On passe de « comment mettre trois tables dans une salle des fêtes » à « comment mettre trois tables dans une salle des fêtes, tout en respectant la parité homme-femme et la neutralité carbone ». Quel progrès… Entracte : le moment où l’on rit jaune.
Entre les deux opus, qu’a donc appris notre Mozart de l’événementiel ?
Rien. Absolument rien.
Les salons du livre maçonnique continuent de s’essouffler les uns après les autres, mais chut : surtout ne pas évoquer les échecs et encore moins se montrer capable d’en diagnostiquer les causes. Un petit tournis pour éviter de se regarder sans complaisance dans un miroir (un comble pour un Franc-maçon). Non, on préfère bomber le torse, se rêver en grand ordonnateur de la culture maçonnique, et espérer vendre 17 exemplaires (chiffre visiblement optimiste) à des frères qui achètent par pitié ou pour faire joli sur l’étagère, à côté du « Rite Écossais Expliqué à ma Belle-Sœur ».
Verdict final
Avec son nouveau petit manuel qui avait, au moins, sous son ancien titre, l’honnêteté d’annoncer qu’il n’était en rien intellectuel, Jiri Pragman, l’ancien journaliste et maçon en déshérence ou en repli lointain, prouve à l’envi qu’il n’est plus journaliste… mais surtout qu’il s’obstine à ne pas être auteur. Son ouvrage prétendument de commodité a moins pour objectif d’offrir à d’éventuels organisateurs les clés d’un improbable succès qu’à positionner le susdit comme référent dans un club quelque peu souffreteux et clairsemé mais, plus généralement, c’est un symptôme : le symptôme d’un microcosme qui se prend tellement au sérieux qu’il finit par pondre des livres pour expliquer comment organiser des buffets… sachant qu’ici, les petits fours préfigurent le grand four promis à ce banal opuscule.

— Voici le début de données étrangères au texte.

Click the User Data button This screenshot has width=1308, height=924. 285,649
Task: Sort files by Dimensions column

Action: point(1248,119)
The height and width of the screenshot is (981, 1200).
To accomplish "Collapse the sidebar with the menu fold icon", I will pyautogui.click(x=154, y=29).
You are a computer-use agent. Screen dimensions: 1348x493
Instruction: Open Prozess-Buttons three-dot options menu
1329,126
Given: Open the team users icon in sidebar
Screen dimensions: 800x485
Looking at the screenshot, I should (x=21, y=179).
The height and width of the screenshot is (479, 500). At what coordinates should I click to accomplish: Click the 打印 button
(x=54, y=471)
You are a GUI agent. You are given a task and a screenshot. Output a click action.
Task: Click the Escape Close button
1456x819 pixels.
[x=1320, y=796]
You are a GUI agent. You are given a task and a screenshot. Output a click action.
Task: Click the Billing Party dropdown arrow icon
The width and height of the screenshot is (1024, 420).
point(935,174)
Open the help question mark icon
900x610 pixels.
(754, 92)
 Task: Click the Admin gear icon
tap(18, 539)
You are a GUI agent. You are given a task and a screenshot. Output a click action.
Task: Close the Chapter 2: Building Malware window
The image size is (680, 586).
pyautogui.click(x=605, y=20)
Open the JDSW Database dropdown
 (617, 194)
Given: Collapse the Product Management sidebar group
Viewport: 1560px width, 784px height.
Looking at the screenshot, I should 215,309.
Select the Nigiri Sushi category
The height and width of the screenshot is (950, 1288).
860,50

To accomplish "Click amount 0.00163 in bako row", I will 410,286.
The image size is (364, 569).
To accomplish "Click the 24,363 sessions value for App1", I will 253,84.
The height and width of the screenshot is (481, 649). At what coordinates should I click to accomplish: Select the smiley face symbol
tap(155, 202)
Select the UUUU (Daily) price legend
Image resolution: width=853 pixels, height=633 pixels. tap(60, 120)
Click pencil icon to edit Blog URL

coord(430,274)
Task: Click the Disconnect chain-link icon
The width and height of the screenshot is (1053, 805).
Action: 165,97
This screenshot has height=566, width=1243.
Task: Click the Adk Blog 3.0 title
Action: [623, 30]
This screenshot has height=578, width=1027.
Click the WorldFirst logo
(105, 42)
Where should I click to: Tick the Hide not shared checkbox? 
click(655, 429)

Symptôme d’une Franc-maçonnerie qui, faute de pouvoir influer sur le cours des choses ni a fortiori changer le monde, se rabat sur de pseudo guides pompeusement voués à ordonnancer la disposition de quelques chaises en carré long.
Note : 0,5/10 (le demi-point pour l’encombrement typographique).
À laisser moisir sur une étagère, entre le règlement intérieur de la loge « L’Espérance Radieuse n° 666 » et le recueil des discours du frère Toastmaster 2012-2015. Quant à Jiri Pragman, qu’il continue d’écrire pour ses intimes ! Après tout, dans un monde où même les orgueilleux ont droit à l’autoédition, il y aura toujours une impression à la demande pour accueillir leurs fumigations dérisoires. Et cela, mes Sœurs et mes Frères, c’est peut-être la plus belle preuve qu’il faut accepter que la tolérance débouche parfois sur d’obscures voies de garage.